Recently we were looking at a few robust and cost-effective ways of replicating the data that resides in our production MongoDB to a PostgreSQL database for data warehousing and business intelligence.
We set ourselves the following criteria for the optimal tool that would do this job: - The data replication must be near real-time, yet it should NOT impact the production database - The data replication must be horizontally scalable (based on the load), asynchronous & crash-resilient
Based on the above criteria, we selected the following tools to perform the end to end data replication:
We chose MongoDB Stitch for picking up the changes in the source database. It is the serverless platform from MongoDB. One of the services offered by MongoDB Stitch is Stitch Triggers. Using stitch triggers, you can execute a serverless function (in Node.js) in real time in response to changes in the database. When there are a lot of database changes, Stitch automatically "feeds forward" these changes through an asynchronous queue.
We chose Amazon SQS as the pipe / message backbone for communicating the changes from MongoDB to our own replication service. Interestingly enough, MongoDB stitch offers integration with AWS services.
In the Node.js function, we wrote minimal functionality to communicate the database changes (insert / update / delete / replace) to Amazon SQS.
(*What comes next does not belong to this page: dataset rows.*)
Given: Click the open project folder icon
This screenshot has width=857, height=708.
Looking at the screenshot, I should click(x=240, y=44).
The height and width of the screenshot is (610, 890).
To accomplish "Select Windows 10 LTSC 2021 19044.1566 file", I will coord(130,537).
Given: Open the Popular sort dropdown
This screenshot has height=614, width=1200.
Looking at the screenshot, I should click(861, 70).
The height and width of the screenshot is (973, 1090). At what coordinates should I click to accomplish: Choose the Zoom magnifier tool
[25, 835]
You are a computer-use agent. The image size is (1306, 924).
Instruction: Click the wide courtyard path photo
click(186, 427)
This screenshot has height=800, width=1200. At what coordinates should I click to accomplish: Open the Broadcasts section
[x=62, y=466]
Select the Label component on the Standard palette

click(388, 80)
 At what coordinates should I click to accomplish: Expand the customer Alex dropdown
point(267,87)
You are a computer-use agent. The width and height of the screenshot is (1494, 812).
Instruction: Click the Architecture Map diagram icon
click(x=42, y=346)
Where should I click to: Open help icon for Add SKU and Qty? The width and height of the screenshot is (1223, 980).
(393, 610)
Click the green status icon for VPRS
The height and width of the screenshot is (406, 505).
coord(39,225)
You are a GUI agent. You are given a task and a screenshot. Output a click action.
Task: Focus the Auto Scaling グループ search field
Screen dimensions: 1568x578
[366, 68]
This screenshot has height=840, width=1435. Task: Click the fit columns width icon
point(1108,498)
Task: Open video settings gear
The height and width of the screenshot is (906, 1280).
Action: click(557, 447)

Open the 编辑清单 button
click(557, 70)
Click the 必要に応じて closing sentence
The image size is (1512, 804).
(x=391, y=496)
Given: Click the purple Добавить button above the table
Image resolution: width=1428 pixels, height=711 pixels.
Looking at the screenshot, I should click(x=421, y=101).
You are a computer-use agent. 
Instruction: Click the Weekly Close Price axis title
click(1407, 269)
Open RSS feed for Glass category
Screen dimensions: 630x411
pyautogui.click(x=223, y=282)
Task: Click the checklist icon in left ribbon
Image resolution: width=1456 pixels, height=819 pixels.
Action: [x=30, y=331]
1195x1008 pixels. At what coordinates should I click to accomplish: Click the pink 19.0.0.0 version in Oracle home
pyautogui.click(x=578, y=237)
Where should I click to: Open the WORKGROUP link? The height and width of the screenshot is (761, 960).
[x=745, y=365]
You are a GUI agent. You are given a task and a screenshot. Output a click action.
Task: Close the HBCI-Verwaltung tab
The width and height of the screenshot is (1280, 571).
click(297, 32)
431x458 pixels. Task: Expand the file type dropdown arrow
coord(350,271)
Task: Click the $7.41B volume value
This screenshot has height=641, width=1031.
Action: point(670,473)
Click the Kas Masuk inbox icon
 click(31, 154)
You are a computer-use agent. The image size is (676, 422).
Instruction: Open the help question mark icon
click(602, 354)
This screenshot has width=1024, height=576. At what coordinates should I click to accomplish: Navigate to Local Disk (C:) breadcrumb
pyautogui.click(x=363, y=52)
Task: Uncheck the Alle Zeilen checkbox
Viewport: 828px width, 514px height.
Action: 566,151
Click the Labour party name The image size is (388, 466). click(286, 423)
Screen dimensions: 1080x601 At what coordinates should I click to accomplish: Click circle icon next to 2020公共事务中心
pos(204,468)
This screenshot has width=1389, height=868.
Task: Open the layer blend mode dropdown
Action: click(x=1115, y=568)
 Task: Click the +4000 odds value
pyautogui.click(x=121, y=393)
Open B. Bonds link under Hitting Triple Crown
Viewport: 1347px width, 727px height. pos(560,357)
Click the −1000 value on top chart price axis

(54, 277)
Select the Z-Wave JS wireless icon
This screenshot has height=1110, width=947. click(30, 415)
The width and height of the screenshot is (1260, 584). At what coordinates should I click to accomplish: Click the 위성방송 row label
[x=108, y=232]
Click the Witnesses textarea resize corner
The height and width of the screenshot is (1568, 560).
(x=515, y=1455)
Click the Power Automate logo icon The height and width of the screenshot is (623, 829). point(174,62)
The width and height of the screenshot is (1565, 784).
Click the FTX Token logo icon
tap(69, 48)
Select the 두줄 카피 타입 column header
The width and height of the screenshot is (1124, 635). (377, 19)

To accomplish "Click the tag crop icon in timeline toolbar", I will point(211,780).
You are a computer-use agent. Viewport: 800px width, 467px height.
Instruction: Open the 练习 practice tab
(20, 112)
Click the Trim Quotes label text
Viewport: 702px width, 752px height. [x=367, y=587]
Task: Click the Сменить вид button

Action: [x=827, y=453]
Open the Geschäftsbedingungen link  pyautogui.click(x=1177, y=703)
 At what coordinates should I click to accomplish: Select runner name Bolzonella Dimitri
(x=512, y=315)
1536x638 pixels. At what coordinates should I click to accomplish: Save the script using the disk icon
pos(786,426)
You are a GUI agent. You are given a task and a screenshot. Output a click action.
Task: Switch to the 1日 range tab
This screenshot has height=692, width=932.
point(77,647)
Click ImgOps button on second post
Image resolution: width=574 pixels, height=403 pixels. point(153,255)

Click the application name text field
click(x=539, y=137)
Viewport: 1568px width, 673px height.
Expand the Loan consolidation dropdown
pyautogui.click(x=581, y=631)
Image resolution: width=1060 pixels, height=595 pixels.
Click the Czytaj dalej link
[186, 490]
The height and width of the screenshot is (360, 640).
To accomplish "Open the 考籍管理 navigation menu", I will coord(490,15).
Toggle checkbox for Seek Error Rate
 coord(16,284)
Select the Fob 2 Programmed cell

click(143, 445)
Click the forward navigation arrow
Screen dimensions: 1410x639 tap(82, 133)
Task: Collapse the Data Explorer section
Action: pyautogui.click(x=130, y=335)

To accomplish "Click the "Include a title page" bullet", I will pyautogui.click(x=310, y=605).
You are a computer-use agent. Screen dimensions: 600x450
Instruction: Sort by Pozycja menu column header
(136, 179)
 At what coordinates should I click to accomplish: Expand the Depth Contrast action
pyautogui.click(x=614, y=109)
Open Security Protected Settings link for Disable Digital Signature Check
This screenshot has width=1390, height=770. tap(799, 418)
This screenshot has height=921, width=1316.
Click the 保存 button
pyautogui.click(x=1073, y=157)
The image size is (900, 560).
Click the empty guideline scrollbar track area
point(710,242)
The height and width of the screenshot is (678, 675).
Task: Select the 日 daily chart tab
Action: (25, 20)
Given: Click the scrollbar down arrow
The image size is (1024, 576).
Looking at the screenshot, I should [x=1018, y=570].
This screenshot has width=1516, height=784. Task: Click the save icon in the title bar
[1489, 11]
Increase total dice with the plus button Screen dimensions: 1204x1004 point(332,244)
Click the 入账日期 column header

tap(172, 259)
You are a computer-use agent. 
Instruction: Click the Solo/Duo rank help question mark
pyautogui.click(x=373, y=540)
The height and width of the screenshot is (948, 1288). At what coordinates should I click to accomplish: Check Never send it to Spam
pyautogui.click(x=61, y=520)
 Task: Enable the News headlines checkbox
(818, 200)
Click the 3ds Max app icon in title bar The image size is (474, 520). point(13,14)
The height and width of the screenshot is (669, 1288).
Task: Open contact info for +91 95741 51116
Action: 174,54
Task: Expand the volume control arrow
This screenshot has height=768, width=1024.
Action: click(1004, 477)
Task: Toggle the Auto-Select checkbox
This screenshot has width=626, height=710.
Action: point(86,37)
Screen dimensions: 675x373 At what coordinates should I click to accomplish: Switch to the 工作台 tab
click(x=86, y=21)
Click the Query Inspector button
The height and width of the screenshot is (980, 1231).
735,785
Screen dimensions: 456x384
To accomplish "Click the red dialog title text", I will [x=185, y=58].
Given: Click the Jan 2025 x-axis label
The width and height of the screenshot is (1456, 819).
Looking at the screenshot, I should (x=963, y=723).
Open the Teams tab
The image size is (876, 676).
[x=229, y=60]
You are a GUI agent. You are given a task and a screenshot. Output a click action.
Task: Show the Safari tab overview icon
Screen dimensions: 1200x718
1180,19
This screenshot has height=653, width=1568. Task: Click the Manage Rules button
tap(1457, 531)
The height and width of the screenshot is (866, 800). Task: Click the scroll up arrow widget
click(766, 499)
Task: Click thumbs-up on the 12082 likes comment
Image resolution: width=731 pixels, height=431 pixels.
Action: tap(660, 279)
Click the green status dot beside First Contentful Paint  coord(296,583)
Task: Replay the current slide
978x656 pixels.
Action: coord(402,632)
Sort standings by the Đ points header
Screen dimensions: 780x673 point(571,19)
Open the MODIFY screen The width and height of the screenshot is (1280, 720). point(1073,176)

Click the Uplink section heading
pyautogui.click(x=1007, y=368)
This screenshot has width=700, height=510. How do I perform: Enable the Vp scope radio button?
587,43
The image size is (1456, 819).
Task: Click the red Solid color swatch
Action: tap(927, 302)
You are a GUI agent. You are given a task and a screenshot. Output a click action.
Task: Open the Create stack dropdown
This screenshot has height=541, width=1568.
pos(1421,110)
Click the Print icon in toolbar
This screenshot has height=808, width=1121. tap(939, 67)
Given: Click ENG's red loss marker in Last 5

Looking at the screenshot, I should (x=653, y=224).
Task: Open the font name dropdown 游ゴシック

Next we wrote a minimal micro-service in Python to listen to the message events on SQS, pickup the data payload & mirror the DB changes on to the target Data warehouse. We implemented source data to target data translation by modelling target table structures through SQLAlchemy . We deployed this micro-service as AWS Lambda with Zappa. With Zappa, deploying your services as event-driven & horizontally scalable Lambda service is dumb-easy.
In the end, we got to implement a highly scalable near realtime Change Data Replication service that "works" and deployed to production in a matter of few days!